Évènement du 8 novembre 666 :
Possible bénédiction de l'abbaye de Château-Chalon par l'évêque d'Autun Léger.
Fondation et dénomination de cette abbaye :
Légende ou réalité, Norbert, patrice ou comte d’Escuens « ancien pagi du comté de Bourgogne », et son épouse Eusébie, fondèrent vers 666, une abbaye sur une montagne.
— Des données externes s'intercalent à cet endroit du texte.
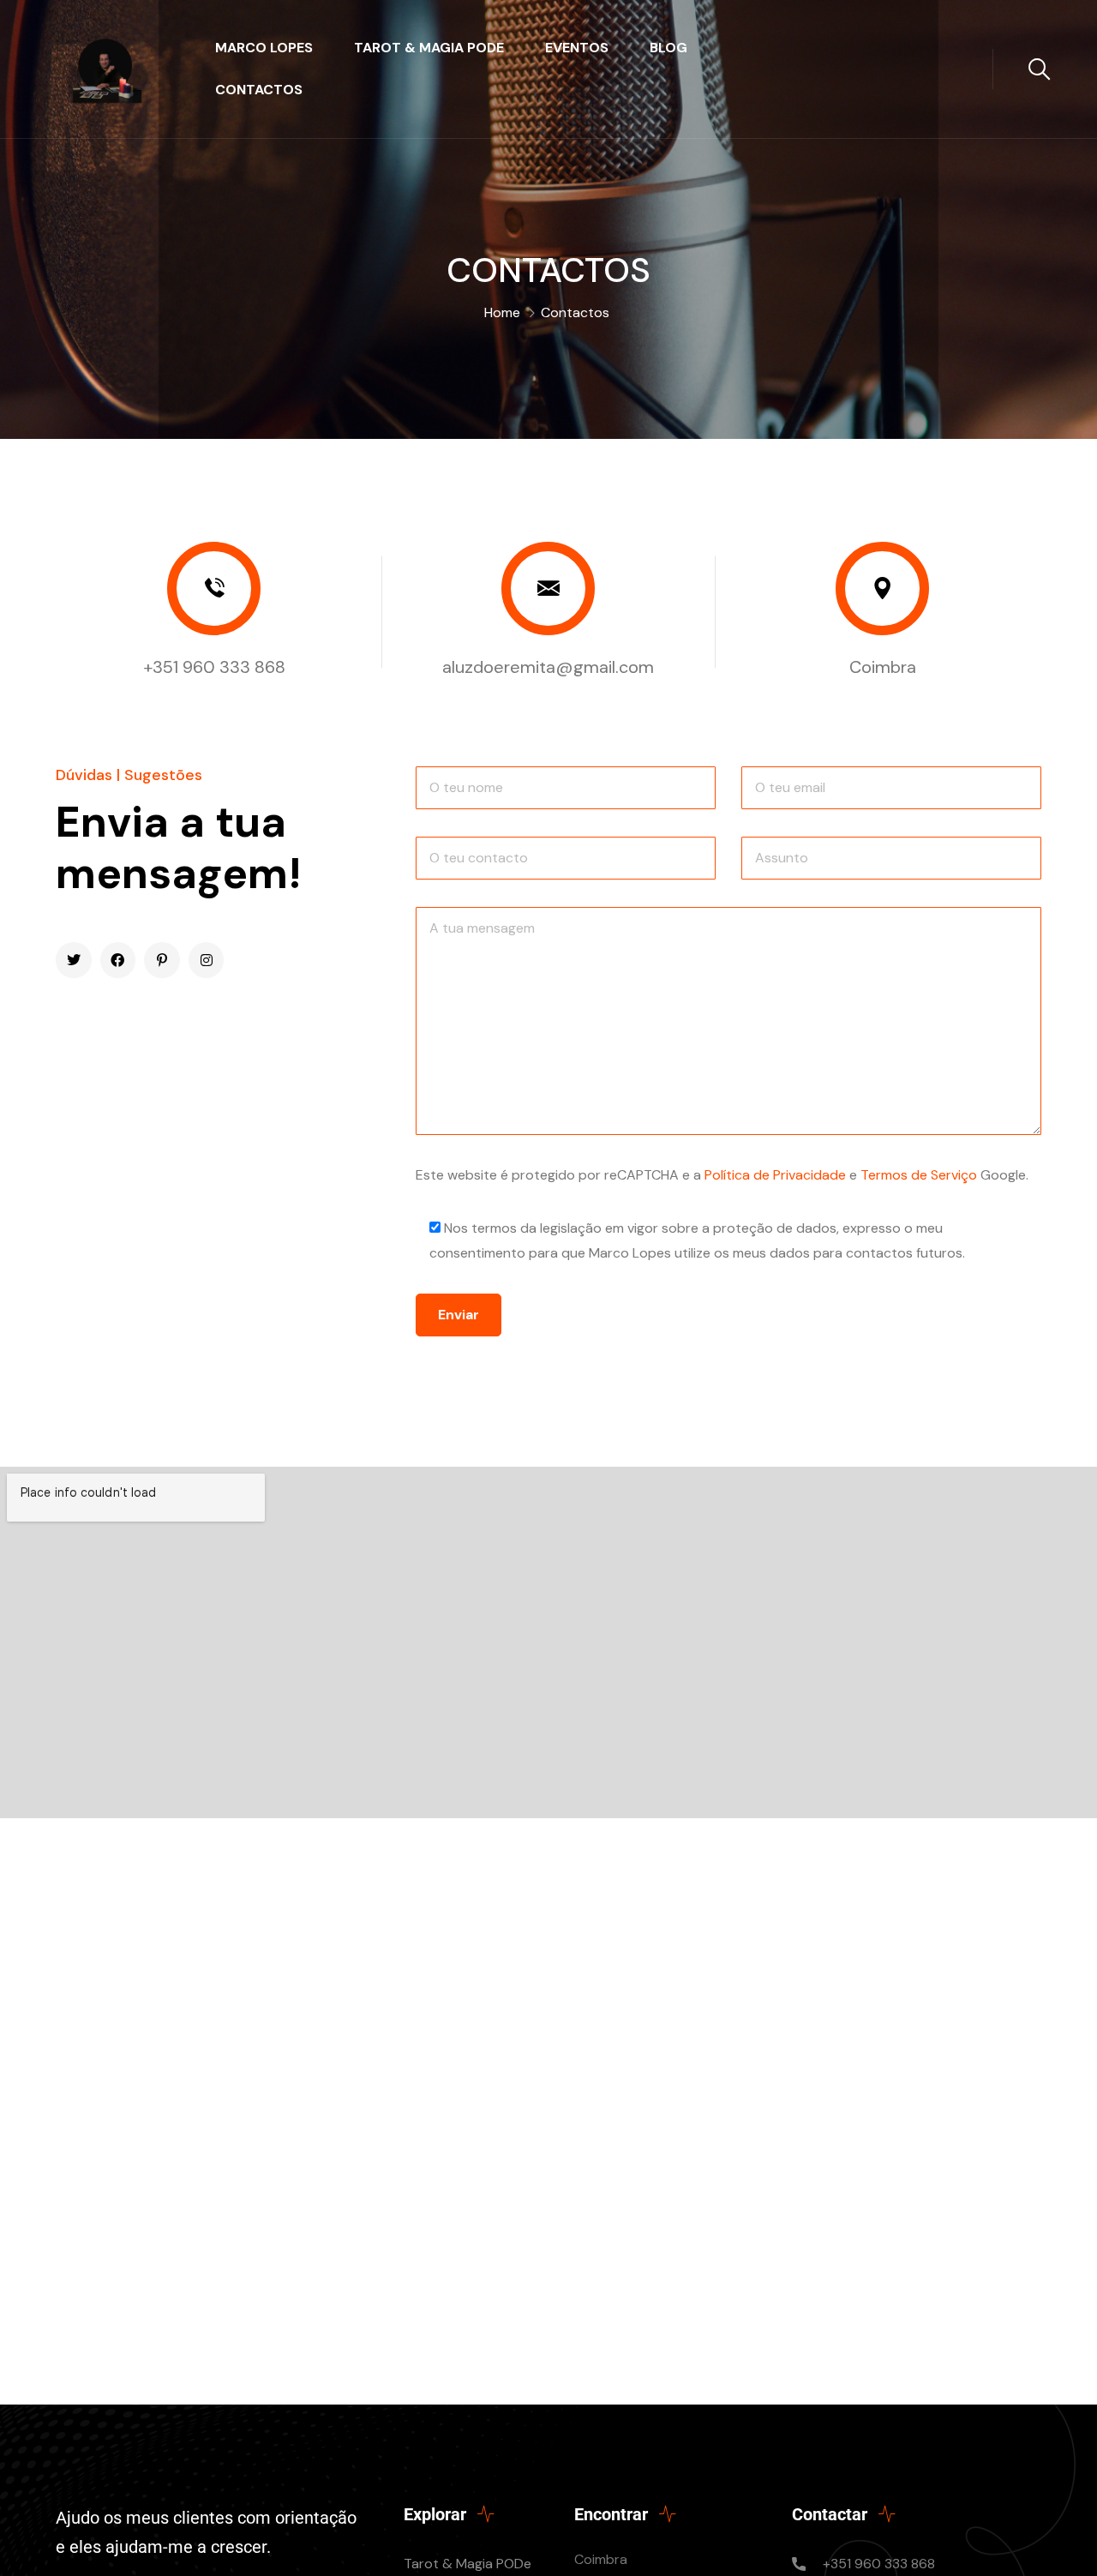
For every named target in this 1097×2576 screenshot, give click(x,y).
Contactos (259, 90)
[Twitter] (74, 960)
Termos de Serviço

Le nom primitif
du lieu est Carnon, assemblage de mots celtes signifiant « rocher, montagne ». Cette fondation aurait été consacrée par Léger, évêque d’Autun, le 8 novembre 666, en présence de prélats et nobles locaux.
Nous avons un diplôme de l’empereur Fréderic Barberousse de 1165, qui rappelle cette fondation « Ecclesiam quae Castrum-Caroli nuncupatur, à beatae memoriae Norbertus Patricius et
Eusebiana consors sua pro redemptione animarum suarum studiosa devotione fundata et amplis possessionibus dotata … ».
On trouve la 1ère mention historique de l’abbaye dans une donation du roi Lothaire II de Lotharingie à Anséric, archevêque de Besançon, en janvier 869. Le roi passe par Besançon, où il
est accueilli par l’archevêque, pour se rendre en Italie, afin de rencontrer le pape Nicolas Ier. Le roi concède à l’Église de Besançon, l’abbaye de Château-Chalon « Carnonis castrum » et le prieuré de
Baume-les-Messieurs « cella juxta vulgo Balma ».
A la mort de Lothaire II, lors du partage de son royaume à
Meerssen le 8 aout 870, entre ses 2 oncles, les rois Louis de Germanie et
Charles le Chauve de Francie, le comté d’Escuens «
Scudingum » est attribué à Louis, et l’abbaye est citée dans l’acte « castellum carnones », comme faisant partie des biens de Louis.
Vers 1095, dans une bulle du pape Urbain II adressée à Hugues III, archevêque de Besançon, l’abbaye est nommée « Abbatia Castri Carnonensio ».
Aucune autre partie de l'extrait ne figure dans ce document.